■ What is required ■
Your job with the data below: print everything from the line that holds "Alpha (1366, 791)" down to the line that holds "Chi (1359, 1228)", ends included, exactly, and nothing else.

■ Data shown ■

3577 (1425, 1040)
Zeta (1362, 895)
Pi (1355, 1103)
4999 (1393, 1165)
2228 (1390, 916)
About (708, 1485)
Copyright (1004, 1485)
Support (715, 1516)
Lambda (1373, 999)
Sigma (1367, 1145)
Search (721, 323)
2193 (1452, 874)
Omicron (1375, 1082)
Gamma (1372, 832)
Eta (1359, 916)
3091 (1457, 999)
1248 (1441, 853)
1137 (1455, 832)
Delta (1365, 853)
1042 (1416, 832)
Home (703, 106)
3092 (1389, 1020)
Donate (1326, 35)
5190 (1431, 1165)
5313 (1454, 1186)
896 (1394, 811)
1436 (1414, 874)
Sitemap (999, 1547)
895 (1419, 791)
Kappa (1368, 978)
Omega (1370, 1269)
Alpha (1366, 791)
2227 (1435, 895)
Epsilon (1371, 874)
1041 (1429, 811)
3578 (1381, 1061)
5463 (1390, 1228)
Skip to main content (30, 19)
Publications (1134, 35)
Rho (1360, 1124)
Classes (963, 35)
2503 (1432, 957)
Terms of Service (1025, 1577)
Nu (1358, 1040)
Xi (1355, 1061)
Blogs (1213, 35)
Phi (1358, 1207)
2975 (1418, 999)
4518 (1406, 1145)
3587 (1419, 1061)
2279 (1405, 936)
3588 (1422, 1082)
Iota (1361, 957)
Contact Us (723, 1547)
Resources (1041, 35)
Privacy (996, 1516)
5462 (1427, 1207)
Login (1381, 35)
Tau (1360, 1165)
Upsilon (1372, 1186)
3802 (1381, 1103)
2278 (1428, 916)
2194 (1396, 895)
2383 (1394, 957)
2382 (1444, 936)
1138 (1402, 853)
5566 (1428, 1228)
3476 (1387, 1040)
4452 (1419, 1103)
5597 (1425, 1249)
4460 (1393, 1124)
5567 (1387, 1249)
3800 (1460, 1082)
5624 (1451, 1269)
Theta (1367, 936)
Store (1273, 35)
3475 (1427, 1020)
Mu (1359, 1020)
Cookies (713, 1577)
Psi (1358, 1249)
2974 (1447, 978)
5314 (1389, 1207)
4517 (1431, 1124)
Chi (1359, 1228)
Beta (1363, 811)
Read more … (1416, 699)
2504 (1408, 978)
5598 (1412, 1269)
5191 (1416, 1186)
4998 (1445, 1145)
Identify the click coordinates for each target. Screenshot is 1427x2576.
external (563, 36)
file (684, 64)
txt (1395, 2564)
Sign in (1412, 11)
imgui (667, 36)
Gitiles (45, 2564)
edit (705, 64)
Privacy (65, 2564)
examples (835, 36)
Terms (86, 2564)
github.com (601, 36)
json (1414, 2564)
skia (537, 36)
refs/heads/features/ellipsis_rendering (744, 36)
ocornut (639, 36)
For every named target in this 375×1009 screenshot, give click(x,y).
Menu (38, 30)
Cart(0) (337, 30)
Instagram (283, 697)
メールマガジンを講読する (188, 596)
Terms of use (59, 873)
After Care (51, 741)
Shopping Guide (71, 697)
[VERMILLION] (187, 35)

■ Solution to the problem ■
Alpha (1366, 791)
2227 (1435, 895)
Epsilon (1371, 874)
1041 (1429, 811)
3578 (1381, 1061)
5463 (1390, 1228)
Skip to main content (30, 19)
Publications (1134, 35)
Rho (1360, 1124)
Classes (963, 35)
2503 (1432, 957)
Terms of Service (1025, 1577)
Nu (1358, 1040)
Xi (1355, 1061)
Blogs (1213, 35)
Phi (1358, 1207)
2975 (1418, 999)
4518 (1406, 1145)
3587 (1419, 1061)
2279 (1405, 936)
3588 (1422, 1082)
Iota (1361, 957)
Contact Us (723, 1547)
Resources (1041, 35)
Privacy (996, 1516)
5462 (1427, 1207)
Login (1381, 35)
Tau (1360, 1165)
Upsilon (1372, 1186)
3802 (1381, 1103)
2278 (1428, 916)
2194 (1396, 895)
2383 (1394, 957)
2382 (1444, 936)
1138 (1402, 853)
5566 (1428, 1228)
3476 (1387, 1040)
4452 (1419, 1103)
5597 (1425, 1249)
4460 (1393, 1124)
5567 (1387, 1249)
3800 (1460, 1082)
5624 (1451, 1269)
Theta (1367, 936)
Store (1273, 35)
3475 (1427, 1020)
Mu (1359, 1020)
Cookies (713, 1577)
Psi (1358, 1249)
2974 (1447, 978)
5314 (1389, 1207)
4517 (1431, 1124)
Chi (1359, 1228)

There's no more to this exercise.